Elle se retourne, calme, lui en demande la raison, et lui se répète -la panique le prive de vocabulaire-.
"Duke, tu es essoufflé, tu es écarlate, tu es paniqué, cette tasse n'a encore tué personne, tu sais? Pourquoi devrais-je m'en défaire?
- N'a encore, parfait! Exactement! Elle n'a encore tué personne, mais je t'en conjure, elle est mortelle.
- Mortelle? Qu'y as-tu mis?
- Du poison, Nésie! Pardonne-moi, ma jalousie, ton infidélité, j'ai voulu ta mort, oh!..."
Et il tomba à genoux, les mains tendus vers elle.
Angélique, elle s'approcha, lui pris une main. Et la noblesse de cette scène offrait un tableau digne d'une tragédie grecque.
"Quelle faiblesse, toi! Ta volonté t'effraie, vois, je te l'offre. L'outrage répond à l'outrage. A mon désir de vivre tu voulus opposer ton désir de mort. Tu échoues: les rôles s'inversent. A ton désir de vie j'oppose le mien, mortel, que je revêts bien mieux que toi. Merde."
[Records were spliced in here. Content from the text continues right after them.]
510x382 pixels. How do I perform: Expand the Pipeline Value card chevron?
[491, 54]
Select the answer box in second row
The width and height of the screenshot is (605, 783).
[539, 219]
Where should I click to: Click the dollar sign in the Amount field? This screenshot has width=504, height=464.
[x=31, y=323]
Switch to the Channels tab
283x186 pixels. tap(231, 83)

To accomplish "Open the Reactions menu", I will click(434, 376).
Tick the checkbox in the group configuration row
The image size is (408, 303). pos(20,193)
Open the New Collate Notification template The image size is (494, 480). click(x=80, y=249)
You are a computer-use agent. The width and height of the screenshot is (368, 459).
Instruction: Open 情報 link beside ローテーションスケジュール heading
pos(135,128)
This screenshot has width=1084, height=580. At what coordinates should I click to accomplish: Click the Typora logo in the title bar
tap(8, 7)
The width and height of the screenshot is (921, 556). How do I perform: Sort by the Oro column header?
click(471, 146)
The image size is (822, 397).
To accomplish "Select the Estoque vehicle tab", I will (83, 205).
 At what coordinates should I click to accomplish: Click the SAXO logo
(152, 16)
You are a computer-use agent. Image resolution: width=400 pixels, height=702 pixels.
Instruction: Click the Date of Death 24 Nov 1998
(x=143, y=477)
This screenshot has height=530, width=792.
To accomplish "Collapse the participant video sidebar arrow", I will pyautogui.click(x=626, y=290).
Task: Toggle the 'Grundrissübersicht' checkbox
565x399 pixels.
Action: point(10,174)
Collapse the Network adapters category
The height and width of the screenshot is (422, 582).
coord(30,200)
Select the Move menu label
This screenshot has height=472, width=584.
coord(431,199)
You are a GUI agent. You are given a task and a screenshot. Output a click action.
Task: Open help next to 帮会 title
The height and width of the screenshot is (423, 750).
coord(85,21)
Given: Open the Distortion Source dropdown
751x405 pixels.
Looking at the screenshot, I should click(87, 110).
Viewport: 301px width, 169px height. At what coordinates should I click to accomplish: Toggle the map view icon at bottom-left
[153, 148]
Elle bu, ne se retourna pas car il n'y avait pas lieu de s'adresser au domestique, qui finissait son service à trente, et s'écroula.
Duke, qui sentit son visage se décomposer au fur et à mesure qu'il comprenait sa femme, poussa un cri terrible d'animal blessé, un cri hystérique, qui cesse lorsque les poumons, vides d'air, ajoutent à l'incapacité de la résurrection celle de s'exprimer, pour reprendre par la suite, et s'interrompre à nouveau, jusqu'à l'épuisement, ou la lassitude. Il décida qu'il lui fallait mourir lui aussi, retourna sa femme qui était tombée face contre terre, se rompant net le nez, et l'embrassa à pleine bouche, entre des gémissements plaintifs, dans l'espoir de récolter des restes de poison.
Véritable fanatique, il enfonçait sa langue aussi profond que possible, léchant les dents, gencives et joues. De violents vomissements le prirent, qui l'empêchèrent de faire le moindre pas, si ce n'est pour atteindre son lit.

Le domestique appela la police le lendemain, Duke déclara qu'il l'avait découverte morte, et avait eu une violente crise de nerf. Ses considérables vomissements, dont les fruits recouvraient le tapis d'une couche d'immondices, ses cernes exagérées, et son sommeil lourd confortèrent l'inspecteur. A la vue de ce choc nerveux, les médecins conseillèrent que l'on réglât l'enterrement en son absence.
Il garda le lit trois jours, et fût complaisant avec le domestique qui, de manière déplacée, souriait d'un air fin dés qu'il entrait dans la chambre. Sans doute l'état de son maître lorsque celui-ci avait franchi le seuil pouvait passer pour de la rage. Aussi omit-il de le préciser lors de sa déposition, Duke l'augmenta substantiellement. Pourtant, aucun mot ne fût échangé à ce propos.

Une fois sa convalescence achevée, Duke prit le chemin du cimetière, où sa femme était enterrée.
La tombe était discrète, fleurie d'un bouquet de roses rouges que Duke attribua à son rival. Il est intéressant de voir à quel point tant de complications peuvent être concentrées en si peu de symboles.
La peine, d'abord vive, devînt une vague incompréhension, qu'il ne chercha pas à tirer des limbes de son esprit.
Décidément, se suicider de la sorte exprimait sa sottise, et cet axiome, sorti de quelque coin indifférent et fade de son esprit pansa les plaies qui cicatrisaient déjà. Un platane fier de vitalité ombrageait la dalle mortuaire, et ses yeux s'en distrayaient. Il aperçu, de la sorte, par delà les murs du cimetière, un restaurant italien dont il avait ouïe dire le plus grand bien. La faim le tenait au ventre, même si elle restait des plus supportables, mais après, il faudrait prendre la voiture, et rentrer, et la route était longue, du moins désagréable. Autant déjeuner tout de suite; il s'y dirigea.